Tuesday, July 27, 2010

Let's All Get Wet

Bang Bang Theodores, A Giant Dog, ELVIS, Pataphysics
US Art Authority, 7/24

The Body Wash turned out to be a really memorable, laid-back event. I'm trying hard these days to get into the spirit of things instead of observing from the margins, so I even took my shirt off and enjoyed a good scrubdown. This will probably be your last chance for a while to see so much of my blinding paleness exposed to the sun. Sorry if you missed it. Anna C. was bold enough to go to the show in a sparkly bikini and a lot of the bands played in their bathing suits as well. The least I could do was unbutton my Hawaiian shirt and bat at a sudsy beach ball as it passed overhead.

The best thing about the show, apart from the uniform high quality of the acts involved, was the communal spirit. Most of the members of all the bands were hanging out and watching the music from beginning to end. As Pataphysics concluded the festivities, we observed folks from A Giant Dog furiously texting to set up a house party so they could play again that night. (We thought about going but then, in a move that contrasts our late-20's exhaustion against their limitless early-20's energy, went home and promptly fell asleep.)

I had a rough week of worrying about the increasing number of people who are going to totally misinterpret my criticism as the blog expands into print form. It felt great to hear from Austin musicians I respect that bands in these parts should be held to a higher standard. Andrew, guitarist/writer for A Giant Dog and a really thoughtful guy, has a fire in his eyes I recognize as we bemoan the low standard of songwriting in the regional indie scene. "It's Austin. It's the music town!" Dustin of ELVIS, still sweaty from the stage and succinctly between drags: "Write the truth."

Truth is every single one of these four bands is terrific and each in their own way does something specific to stand out among the limitless competition in the music town. The Bang Bang Theodores divide themselves from the punk-pop power trio rabble with vocal melodies of obvious quality and arrangements that give the songs nice peaks and valleys. Most in the style go full guns blazing from the intro to the big finish, seldom an approach that keeps a whole set list interesting. The Theodores didn't lose me for a second and it didn't hurt that they also rocked out pretty hard on stage, climbing on their equipment and shimmying nonstop. A Giant Dog seem to be at all the cool parties, but that might be a chicken-and-egg thing. Singer Sabrina is the visual focal point (and elegant indeed did she look in her old-fashioned one-piece) but the boys in the band know how to get down, too. They played this show with a guest drummer from the Bad Lovers, which was an interesting contrast from the Calliope Musicals show on Friday. Bad Lover Caleb has a different style than A Giant Dog's usual timekeeper Orville, with more and faster drumrolls, but the difference was more of a subtle thing to appreciate than a jarring change in approach. That's because A Giant Dog's style (like X if they listened to more 60's A-sides) is firmly established with songs and strong riffs that set the tone.

I had heard hushed rumors about ELVIS but didn't know what to expect from the reality.

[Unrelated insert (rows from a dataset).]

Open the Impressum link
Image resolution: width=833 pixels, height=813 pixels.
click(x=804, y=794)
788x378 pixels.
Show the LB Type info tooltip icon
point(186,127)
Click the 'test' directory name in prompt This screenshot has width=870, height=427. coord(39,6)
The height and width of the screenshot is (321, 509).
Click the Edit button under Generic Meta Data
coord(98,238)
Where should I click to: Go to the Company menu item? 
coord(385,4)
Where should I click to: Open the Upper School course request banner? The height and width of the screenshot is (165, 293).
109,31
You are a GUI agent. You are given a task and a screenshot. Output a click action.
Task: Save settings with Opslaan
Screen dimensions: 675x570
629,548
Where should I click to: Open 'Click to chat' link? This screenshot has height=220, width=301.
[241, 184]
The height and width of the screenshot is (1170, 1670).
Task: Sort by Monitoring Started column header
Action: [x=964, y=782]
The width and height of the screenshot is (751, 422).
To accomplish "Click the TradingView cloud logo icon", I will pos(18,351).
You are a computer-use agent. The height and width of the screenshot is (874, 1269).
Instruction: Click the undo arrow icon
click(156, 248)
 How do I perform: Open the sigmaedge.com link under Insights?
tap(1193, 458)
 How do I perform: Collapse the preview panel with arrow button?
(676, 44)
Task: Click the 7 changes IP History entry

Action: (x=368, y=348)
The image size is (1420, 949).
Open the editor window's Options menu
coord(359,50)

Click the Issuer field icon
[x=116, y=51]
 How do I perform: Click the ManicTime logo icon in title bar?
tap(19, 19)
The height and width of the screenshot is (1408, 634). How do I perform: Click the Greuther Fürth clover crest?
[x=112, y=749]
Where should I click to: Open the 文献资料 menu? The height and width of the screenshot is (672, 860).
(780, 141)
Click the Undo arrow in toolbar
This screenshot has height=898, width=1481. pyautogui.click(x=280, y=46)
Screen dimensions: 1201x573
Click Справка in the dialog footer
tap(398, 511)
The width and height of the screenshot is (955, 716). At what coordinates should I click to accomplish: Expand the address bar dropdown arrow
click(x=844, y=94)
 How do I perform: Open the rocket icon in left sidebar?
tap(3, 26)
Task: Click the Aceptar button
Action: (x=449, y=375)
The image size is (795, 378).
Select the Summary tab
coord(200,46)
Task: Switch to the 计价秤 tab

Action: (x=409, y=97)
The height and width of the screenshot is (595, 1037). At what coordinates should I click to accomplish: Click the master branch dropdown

They really blew me away. Surprisingly catchy for a No Wave/performance art-influenced band, they have real songs and good ones. Their frontman likes to play the provacateur, humping the stage and fondling his barely-clothed self with Iggy/Holly Johnson reckless abandon. He's really good at it -- literally straddling the line between entertainment and discomfort, capping the post-Madonna materialism of "Double Your Wardrobe" by rhyming "record collection" with "erection" and pausing to lay big wet kisses on all his bandmates, boys and girl. This is a stage act good enough to get over by itself were the band just kind of chugging in unison in the background, but they're quite a lot more than that. The guitar playing complements the singing with different kinds of calculated obnoxiousness -- sheets of out-of-time, delayed-to-oblivion noise that build in tandem with the lyrics on one tune, then another that cheerfully plagiarizes Link Wray's "Rumble" (in a self-aware, artistic way) before grinding into another movement. Their drummer has chops and although the bass playing is frequently just one note... it's always the right note.

It's been a long time, too long, since last we saw Pataphysics. That was in the rush of late March, too, when it was hard to take a moment to process all of the different new music. Let me state more authoritatively that they write some of the very best songs in Austin. "Girl, You Make Me Feel Like a Weirdo" is genius. They have a wonderful performer for a frontman -- I'd really like to see him face off against Robert from La Snacks, possibly with David Bowie in attendance -- and each of the players feeds off his central energy in a different way, from their bassist's stoic cool to the guitar and keyboard players' sudden random dance outbursts. Their drummer has a film-skipping-frames, freeze-and-lunge way of playing that suits the band's new wave inspirations and makes him really fun to observe doing his thing. I wish he were evident on more of their recordings, because his ideas in particular make the live version of Pataphysics rather more fun than the online one.